Cornwall is of course perceived as an exceptionally desirable place: the most beautiful girl in the class, eyed longingly by the boys and jealously by the rivals. Outsiders fall in love instantly with the coastline, the climate, the soft accent, the perception of gentleness.
But there is some perversity involved here. The climatic advantage is strongest in winter: Falmouth is four degrees centigrade warmer – that’s almost a layer of clothing less – than Birmingham then, but one degree cooler in summer. Yet everything is closed in winter and hardly anyone goes there. Instead they pile in for August. And Cornwall’s reputation for beauty is a modern construct, largely built up by the marketing skills of the old Great Western Railway. Bradshaw’s Monthly Descriptive Guide of 1857 called it ‘one of the least inviting of English counties … a dreary waste’. The slow road and rail journeys down the Cornish spine are still very dreary: it was only by building its branch lines to the sea that the Great Western fixed the glories of Cornwall into the English consciousness.
Cornwall we can conjure up instantly; Cornishness, however, is more elusive. Cornish nationalism may be making headway; the language may be reviving two centuries after it died; but Cornish dialect and accent are actually fadi
ng faster than most in the face of the onslaught of immigration. The word ‘emmet’, dialect for ant, has achieved a life of its own as an alternative to ‘grockle’, the lowest form of tourist. Otherwise the sound of Cornwall is blurring into a kind of generalised Mummerset. And in east Cornwall most of the younger locals are actually Devonians, because the maternity hospitals are in Plymouth and Barnstaple.
Sir Tim Smit, founder of the Eden Project, finds Cornishness deep in the past, in its lost industrial power.
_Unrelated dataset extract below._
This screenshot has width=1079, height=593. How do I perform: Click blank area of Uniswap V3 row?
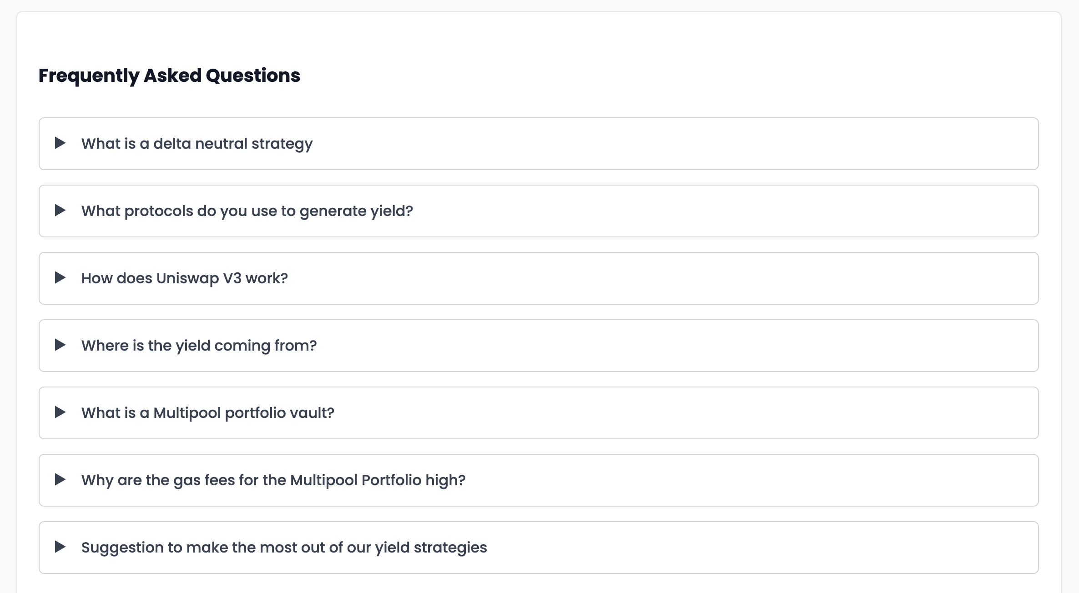(x=682, y=278)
Cornwall was the world’s greatest producer of copper in the early nineteenth century; then copper gave way to tin; and tin gave way to nothing, and so the Cornish miners – known everywhere as ‘Cousin Jacks’ – set out to dig up distant parts of the planet. ‘There are parts of the country where the industrial culture has died which have developed a loser culture,’ says Smit. ‘I don’t find that here. Instead there is a sense of bereavement. And the tombstones are all the preserved mines and the sheds and the beam engines. Popular culture and the best Cornish writing are based on that heritage.’
He also thinks there is an underlying seriousness to Cornwall: ‘The Methodist tradition is still strong. A lot of teetotalism still. There’s an austerity, by desire not lack of wealth. If you want to fit in, you don’t flaunt what you have. Historically, there were stately homes here but, because of the distances and the state of the roads, the upper echelon tended to find company which wasn’t their class and status.
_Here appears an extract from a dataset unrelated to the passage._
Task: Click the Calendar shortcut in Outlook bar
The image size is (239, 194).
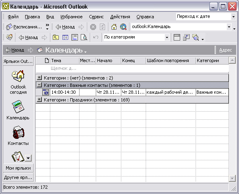Action: (18, 107)
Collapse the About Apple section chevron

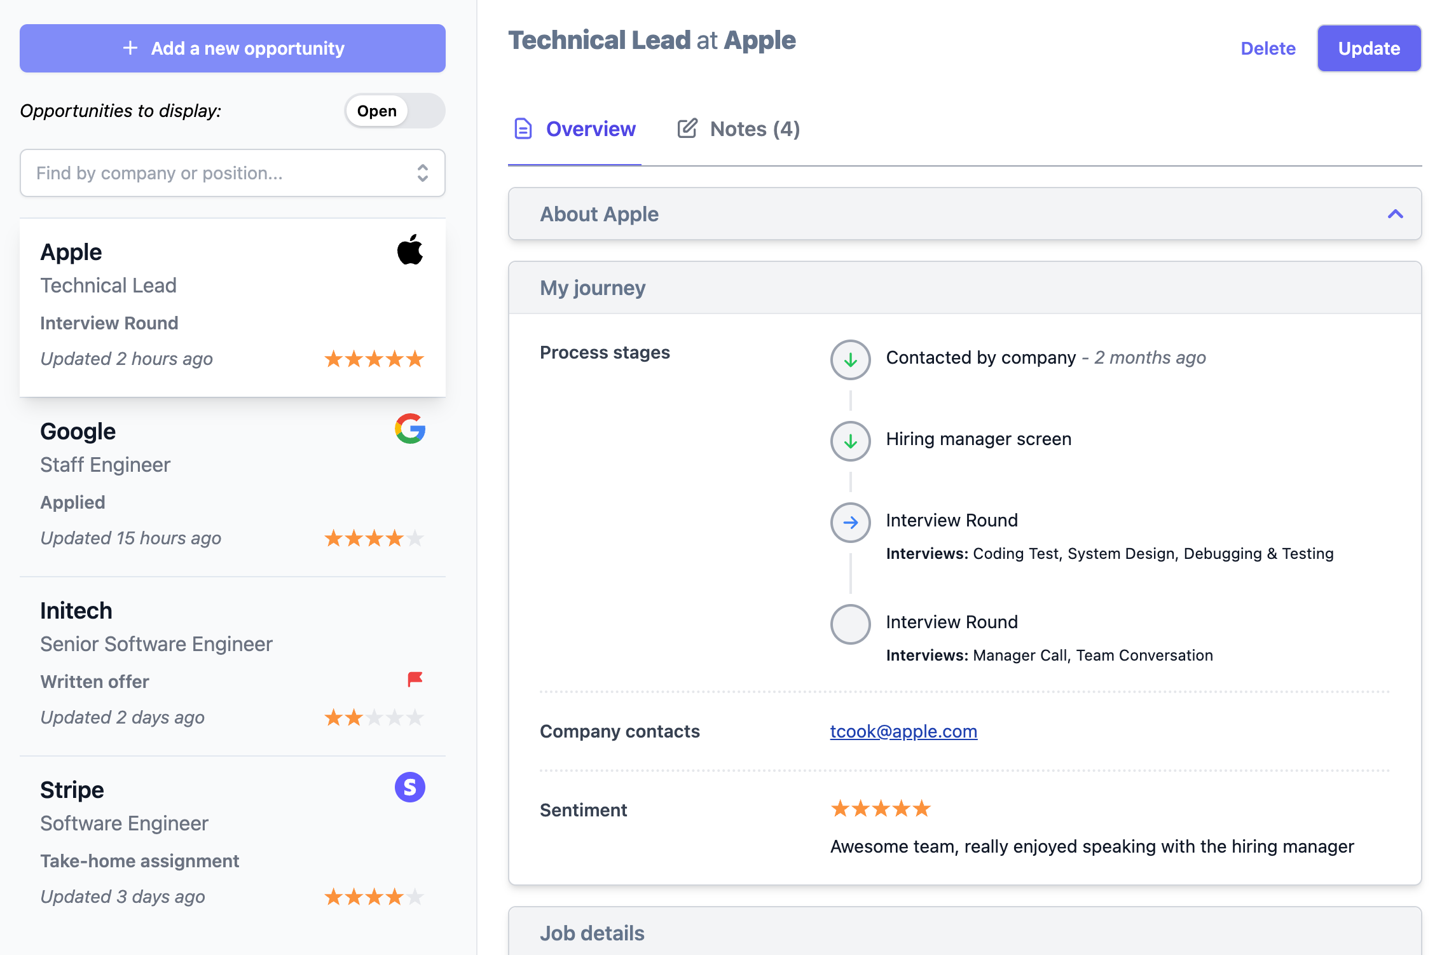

‘So it was a more egalitarian place than most. There was more active headship from the big families and they defined themselves as being Cornish. They didn’t see this as their country estate, they saw it as their home.’ This is echoed by the businessman John Brown, who owns a restaurant in St Mawes: ‘You really do get a better class of landed gentry here. They’re not just rich dickheads. They work.’